Supplied material –
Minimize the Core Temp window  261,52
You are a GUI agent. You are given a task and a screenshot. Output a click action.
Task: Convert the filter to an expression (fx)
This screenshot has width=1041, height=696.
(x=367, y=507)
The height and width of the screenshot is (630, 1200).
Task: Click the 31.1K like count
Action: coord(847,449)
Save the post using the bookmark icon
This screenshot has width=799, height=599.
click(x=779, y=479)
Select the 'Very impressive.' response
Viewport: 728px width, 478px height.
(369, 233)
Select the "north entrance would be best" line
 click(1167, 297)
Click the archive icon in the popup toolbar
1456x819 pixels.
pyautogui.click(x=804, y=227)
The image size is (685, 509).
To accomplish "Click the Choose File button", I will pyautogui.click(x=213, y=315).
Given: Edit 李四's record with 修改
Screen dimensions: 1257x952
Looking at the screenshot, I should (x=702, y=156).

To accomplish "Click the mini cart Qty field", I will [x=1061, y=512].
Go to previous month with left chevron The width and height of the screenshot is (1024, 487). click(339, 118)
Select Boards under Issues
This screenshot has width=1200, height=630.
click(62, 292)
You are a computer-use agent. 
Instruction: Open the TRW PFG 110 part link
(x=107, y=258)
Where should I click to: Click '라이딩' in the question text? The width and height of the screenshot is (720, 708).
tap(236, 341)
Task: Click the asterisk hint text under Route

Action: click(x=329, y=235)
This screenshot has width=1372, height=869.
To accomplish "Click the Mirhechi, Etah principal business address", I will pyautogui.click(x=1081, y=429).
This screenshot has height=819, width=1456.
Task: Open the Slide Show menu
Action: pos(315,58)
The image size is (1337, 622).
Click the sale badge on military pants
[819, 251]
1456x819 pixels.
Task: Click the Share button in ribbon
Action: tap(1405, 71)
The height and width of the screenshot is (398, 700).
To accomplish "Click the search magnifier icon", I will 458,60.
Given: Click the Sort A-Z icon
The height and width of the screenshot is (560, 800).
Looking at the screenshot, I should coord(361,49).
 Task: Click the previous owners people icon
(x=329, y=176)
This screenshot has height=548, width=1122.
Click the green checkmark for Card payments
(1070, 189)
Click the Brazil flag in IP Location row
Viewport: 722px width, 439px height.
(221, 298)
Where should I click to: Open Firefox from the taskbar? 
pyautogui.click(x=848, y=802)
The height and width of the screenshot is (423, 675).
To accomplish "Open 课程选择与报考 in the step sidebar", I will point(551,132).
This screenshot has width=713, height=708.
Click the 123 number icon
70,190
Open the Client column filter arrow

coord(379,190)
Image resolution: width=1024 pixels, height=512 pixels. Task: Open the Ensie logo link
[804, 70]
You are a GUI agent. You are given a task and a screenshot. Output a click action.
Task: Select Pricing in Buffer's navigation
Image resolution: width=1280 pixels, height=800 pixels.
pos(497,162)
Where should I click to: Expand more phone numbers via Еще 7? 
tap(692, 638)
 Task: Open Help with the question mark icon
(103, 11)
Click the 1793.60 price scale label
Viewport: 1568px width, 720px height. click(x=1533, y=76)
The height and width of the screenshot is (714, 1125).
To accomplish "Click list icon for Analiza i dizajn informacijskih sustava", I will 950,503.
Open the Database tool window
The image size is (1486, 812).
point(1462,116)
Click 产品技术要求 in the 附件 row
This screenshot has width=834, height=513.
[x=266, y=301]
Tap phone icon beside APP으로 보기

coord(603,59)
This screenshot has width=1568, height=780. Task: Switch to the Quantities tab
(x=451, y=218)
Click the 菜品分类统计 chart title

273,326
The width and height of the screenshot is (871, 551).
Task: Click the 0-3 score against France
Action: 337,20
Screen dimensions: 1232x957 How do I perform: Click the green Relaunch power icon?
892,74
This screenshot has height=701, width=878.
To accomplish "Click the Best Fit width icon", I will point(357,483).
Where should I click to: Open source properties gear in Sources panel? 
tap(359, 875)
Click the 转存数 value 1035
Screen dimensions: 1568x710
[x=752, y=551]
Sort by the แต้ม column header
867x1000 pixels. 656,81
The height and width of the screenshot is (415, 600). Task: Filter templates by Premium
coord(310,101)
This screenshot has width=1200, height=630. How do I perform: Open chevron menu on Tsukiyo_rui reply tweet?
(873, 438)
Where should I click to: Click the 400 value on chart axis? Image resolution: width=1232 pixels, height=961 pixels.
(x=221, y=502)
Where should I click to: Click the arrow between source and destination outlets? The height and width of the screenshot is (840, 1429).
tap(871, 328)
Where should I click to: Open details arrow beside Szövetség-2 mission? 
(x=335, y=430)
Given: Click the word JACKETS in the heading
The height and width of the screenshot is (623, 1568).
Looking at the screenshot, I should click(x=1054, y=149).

Your goal –
Retype the lines exactly, covering everything from the line containing "The height and width of the screenshot is (415, 600)." down to the end of the lines.

Written solution –
The height and width of the screenshot is (415, 600). Task: Filter templates by Premium
coord(310,101)
This screenshot has width=1200, height=630. How do I perform: Open chevron menu on Tsukiyo_rui reply tweet?
(873, 438)
Where should I click to: Click the 400 value on chart axis? Image resolution: width=1232 pixels, height=961 pixels.
(x=221, y=502)
Where should I click to: Click the arrow between source and destination outlets? The height and width of the screenshot is (840, 1429).
tap(871, 328)
Where should I click to: Open details arrow beside Szövetség-2 mission? 
(x=335, y=430)
Given: Click the word JACKETS in the heading
The height and width of the screenshot is (623, 1568).
Looking at the screenshot, I should click(x=1054, y=149).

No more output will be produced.